De esos cuatro casos, los dos más tensos eran y son los de Green y Poole. Y la información que ha llegado desde dentro de la franquicia apuntaba a que si solo se hacía una de las extensiones, sería la de Poole. El escolta quiere unos 130 millones. El mercado ha hablado en casos que él puede considerar similares: Anfernee Simons renovó en los Blazers por 100 millones y cuatro años. Jalen Brunson cambió Mavs por Knicks y se llevó 104 millones. Y Tyler Herro ha firmado con los Heat por un contrato que puede llegar a 130 millones de dólares.

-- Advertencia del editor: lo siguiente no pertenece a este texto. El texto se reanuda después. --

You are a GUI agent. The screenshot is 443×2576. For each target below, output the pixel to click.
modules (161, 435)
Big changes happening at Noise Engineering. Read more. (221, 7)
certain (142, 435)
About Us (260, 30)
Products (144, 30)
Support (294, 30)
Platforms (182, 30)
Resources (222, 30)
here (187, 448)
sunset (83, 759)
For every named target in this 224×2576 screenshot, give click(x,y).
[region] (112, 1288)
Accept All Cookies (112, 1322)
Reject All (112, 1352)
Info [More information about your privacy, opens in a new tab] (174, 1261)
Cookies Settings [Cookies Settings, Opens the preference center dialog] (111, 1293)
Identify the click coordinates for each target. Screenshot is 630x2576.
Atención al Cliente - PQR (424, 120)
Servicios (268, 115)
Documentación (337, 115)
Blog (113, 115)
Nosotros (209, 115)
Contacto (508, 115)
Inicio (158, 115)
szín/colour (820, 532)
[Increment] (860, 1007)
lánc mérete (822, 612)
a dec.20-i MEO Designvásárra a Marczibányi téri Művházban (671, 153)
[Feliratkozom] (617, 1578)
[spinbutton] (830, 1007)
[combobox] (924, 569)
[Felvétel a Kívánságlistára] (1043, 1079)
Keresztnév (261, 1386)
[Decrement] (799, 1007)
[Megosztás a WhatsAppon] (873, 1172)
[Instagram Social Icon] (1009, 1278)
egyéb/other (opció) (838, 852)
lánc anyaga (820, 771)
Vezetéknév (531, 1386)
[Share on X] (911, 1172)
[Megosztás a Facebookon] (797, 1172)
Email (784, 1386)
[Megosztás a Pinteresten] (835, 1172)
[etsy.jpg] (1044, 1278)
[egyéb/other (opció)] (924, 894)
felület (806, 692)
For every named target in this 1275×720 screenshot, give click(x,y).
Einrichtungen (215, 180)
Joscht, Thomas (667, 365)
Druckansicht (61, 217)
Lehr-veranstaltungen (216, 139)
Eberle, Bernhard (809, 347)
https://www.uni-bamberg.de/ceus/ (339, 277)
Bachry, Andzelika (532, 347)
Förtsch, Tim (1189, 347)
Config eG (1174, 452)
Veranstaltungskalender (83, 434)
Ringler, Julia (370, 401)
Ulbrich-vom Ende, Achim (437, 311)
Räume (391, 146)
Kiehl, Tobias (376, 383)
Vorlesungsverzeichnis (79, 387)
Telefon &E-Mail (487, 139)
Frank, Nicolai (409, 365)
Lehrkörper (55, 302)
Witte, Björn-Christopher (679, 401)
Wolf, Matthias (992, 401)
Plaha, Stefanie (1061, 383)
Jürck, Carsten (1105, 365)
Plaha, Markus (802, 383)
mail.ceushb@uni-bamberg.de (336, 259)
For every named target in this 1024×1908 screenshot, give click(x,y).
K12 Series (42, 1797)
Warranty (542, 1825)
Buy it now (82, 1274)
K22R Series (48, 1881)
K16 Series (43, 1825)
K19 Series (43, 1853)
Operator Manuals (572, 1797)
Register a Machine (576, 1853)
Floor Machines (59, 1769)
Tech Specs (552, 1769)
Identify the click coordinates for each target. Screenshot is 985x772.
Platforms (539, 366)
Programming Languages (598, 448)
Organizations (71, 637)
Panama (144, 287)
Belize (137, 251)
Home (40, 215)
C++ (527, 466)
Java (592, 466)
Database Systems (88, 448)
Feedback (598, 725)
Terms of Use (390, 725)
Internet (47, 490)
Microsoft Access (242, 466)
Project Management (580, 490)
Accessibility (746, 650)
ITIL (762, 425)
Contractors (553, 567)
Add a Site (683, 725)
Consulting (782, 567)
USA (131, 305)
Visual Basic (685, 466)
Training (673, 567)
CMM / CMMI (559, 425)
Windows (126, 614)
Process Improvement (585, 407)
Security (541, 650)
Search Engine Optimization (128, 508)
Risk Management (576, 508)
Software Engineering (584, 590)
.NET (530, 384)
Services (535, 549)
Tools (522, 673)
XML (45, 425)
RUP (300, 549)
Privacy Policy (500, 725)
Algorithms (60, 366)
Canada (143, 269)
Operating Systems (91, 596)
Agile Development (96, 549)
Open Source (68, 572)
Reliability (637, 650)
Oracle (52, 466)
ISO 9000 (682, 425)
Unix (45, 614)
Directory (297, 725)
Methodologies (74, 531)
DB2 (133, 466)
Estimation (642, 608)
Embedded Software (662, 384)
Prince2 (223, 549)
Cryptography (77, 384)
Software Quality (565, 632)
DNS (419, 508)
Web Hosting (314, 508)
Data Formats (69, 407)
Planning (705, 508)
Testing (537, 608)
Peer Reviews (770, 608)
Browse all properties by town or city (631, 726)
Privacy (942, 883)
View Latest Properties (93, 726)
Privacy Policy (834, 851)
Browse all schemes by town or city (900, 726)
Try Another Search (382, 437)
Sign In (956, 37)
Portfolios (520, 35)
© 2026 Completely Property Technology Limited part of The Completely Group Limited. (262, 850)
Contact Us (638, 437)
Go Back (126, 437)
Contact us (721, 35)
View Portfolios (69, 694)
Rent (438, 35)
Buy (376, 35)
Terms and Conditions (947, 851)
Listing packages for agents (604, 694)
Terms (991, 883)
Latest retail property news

Green, que hace semanas reconoció que no creía que fuera a llegar a un acuerdo antes del inicio de la temporada quiere un contrato máximo de cuatro años. Le pondría, si se suma la temporada próxima que tiene asegurada, en un total de cinco años y 164,2 millones. El último de esos cinco cursos lo jugaría con 37 años. Su agresión a Poole da una coartada perfecta a los Warriors ya no para no darle esas cantidades: para que parezca perfectamente normal que no se las den. Green, de hecho, debería plantearse cuánto ha perjudicado a su futuro contrato, sea donde sea, con este espantoso incidente: los Warriors pueden sentirse más motivados que nunca a tomárselo con mucha calma con él. Y otros equipos estarán tentados a pensar cómo sería tener a Green en el vestuario, qué efecto provocaría un jugador así fuera del delicado equilibrio climático que los Warriors han sido construir durante años gracias, sobre todo, a las particulares personalidades de Curry, Klay y Kerr.

Así que algunas informaciones apuntan a que Green no soporta que los Warriors no consideren prioritaria su extensión, y mucho menos que se sientan más atraídos por las suspensiones (y los nueve años menos…) de Poole. Quienes defienden esta postura, aseguran que la tensión entre ambos ha sido palpable durante el training camp y que este desenlace, aunque indeseable, no era del todo imprevisible (el desencuentro, no la violencia). Green, al parecer, se ha disculpado con Poole, con el resto del equipo y con otros puntos de foco de la franquicia. Pero incluso si esto se arregla, si los Warriors vuelven a poner a prueba con éxito el excepcional poder sanador de su ecosistema, quedará en todo caso otra pregunta trascendental en la Bahía: ¿cómo de enfadado está Green?, ¿cómo de dolido? Y, porque eso implica en su caso, ¿cómo de inestable? Es pronto, pero hay caso. Lío. Y mucho trabajo para la aguja de coser de Stephen Curry. Otra vez.